Cris: One student in particular, Rebecca Perry, had a fantastic final project on accelerating 3D digital holographic microscopy using CUDA.
This is an imaging technique of encoding 3D volumes in 2D images that allows the recording frame rate to be increased dramatically. The 3D data must then be reconstructed with back-propagation of the scattered light, which is very computationally demanding. Furthermore, experimentalists must fit parameters of the back-propagation and have an intuition for how the resulting data changes due to the parameters. The initial guesses for the parameters were constructed by hand.
Her team was using Holopy, an open source python package, to recover the 3D information given the data and parameters… slowly. Fitting the parameters to a single frame could take minutes. Using the GPU computing techniques learned in class, Rebecca supplemented Holopy and achieved real-time manipulation of the input parameters via a GUI interface.

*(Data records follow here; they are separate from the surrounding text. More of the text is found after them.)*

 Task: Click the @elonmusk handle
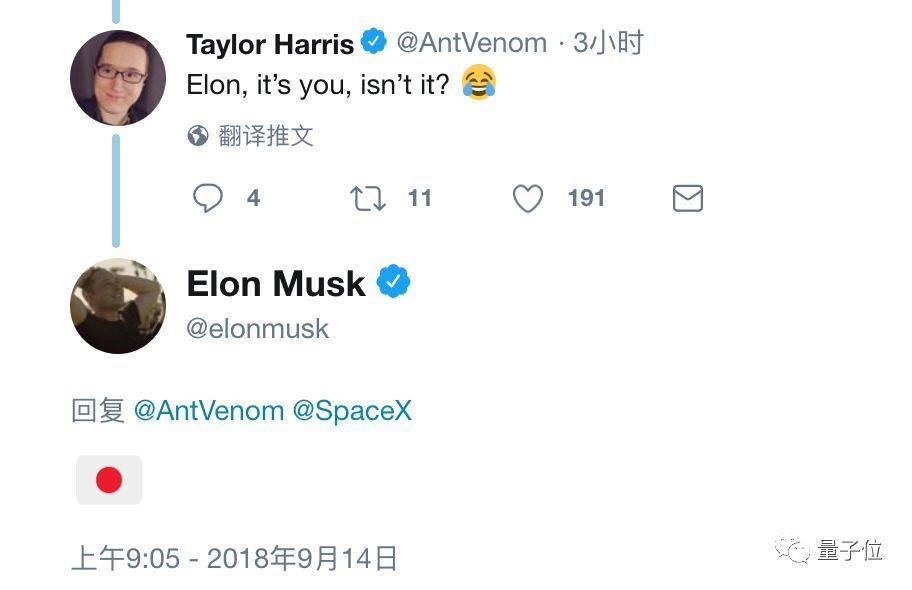pyautogui.click(x=257, y=329)
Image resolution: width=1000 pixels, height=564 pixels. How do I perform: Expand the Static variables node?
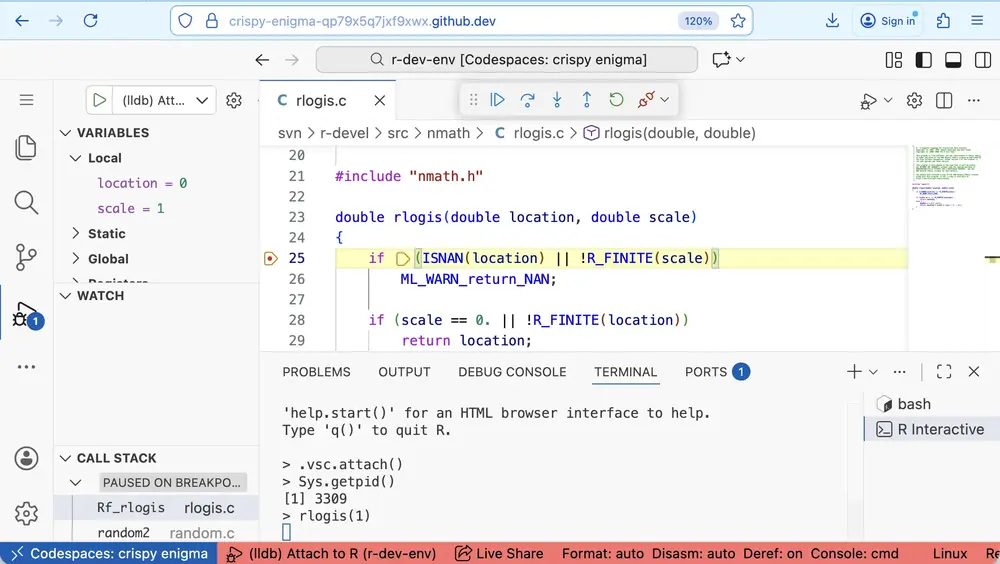[77, 233]
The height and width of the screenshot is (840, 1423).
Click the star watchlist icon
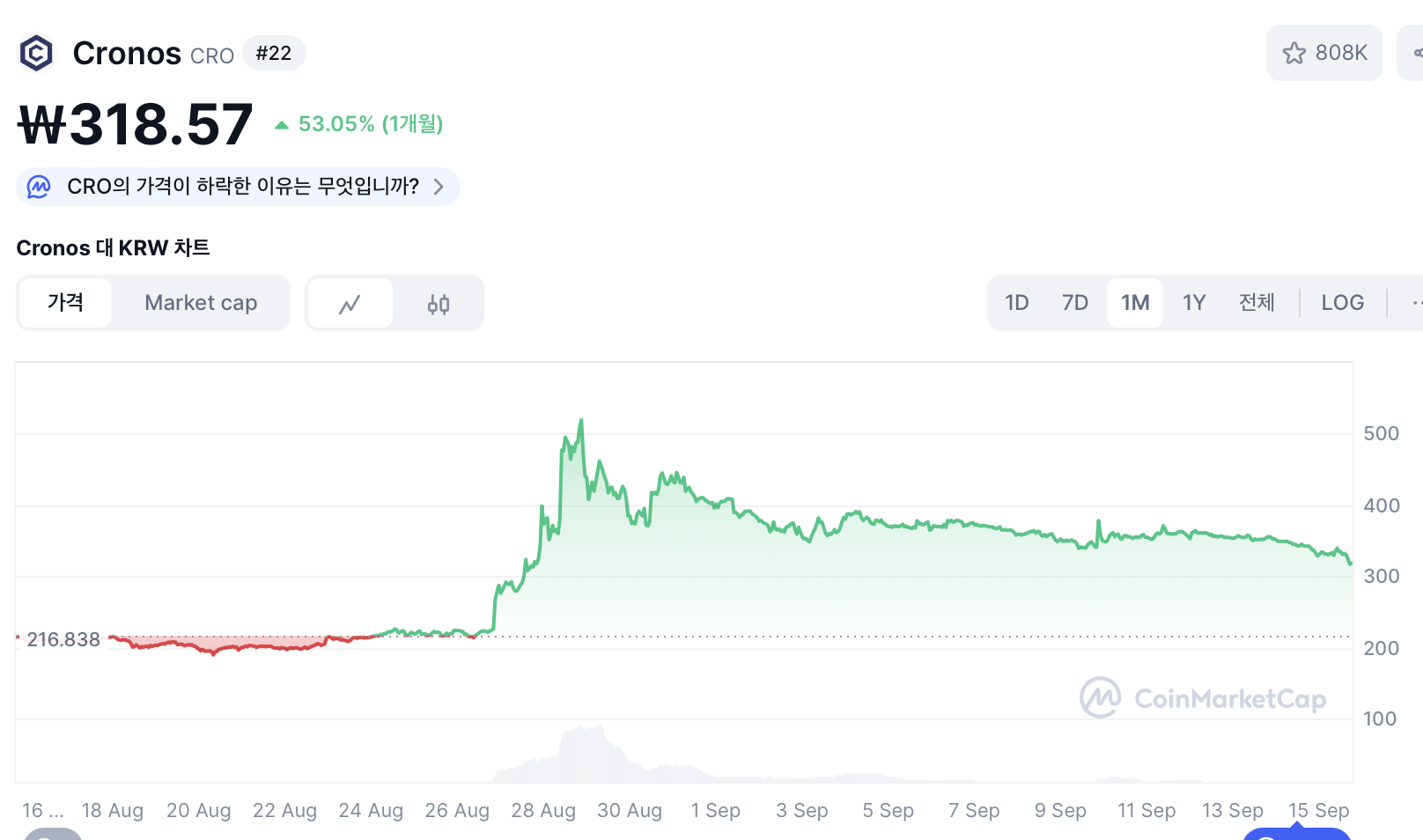[1294, 53]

The speedup achieved led to new insights into the imagining technique. Failures and discrepancies became much more obvious when the data was manipulatable in real-time, when previously these features were shrouded by computation.
NVIDIA: How did you first hear about CUDA?
Cris: I first worked with CUDA in my graduate research at Stanford University in 2008. My first GPU was the GTX 8800, one of the first GPUs to be truly CUDA-enabled. I know I had it a lot easier than pre-2007 “graphics highjackers,” but the GTX 8 series still had its challenges in terms of GPU computing.
I’ve been impressed with how NVIDIA’s programming model has evolved since then. CUDA forces a user to inherently think about their problem in a hierarchical way — breaking it into smaller and smaller problems with higher and higher degrees of parallelism.
This programming model follows the architecture of NVIDIA’s GPUs closely. With algorithm-architecture co-design, the same hierarchical strategies appear in CPU caches, distributed memory algorithms, threading strategies, etc. I think the skills acquired in mapping ideas to CUDA and GPU computing are similar to the skills required to write cache-efficient, parallel code in other contexts.
Cris: Enabling new, better, and faster science by developing new and easier-to-use fast algorithms for classes of dense matrices!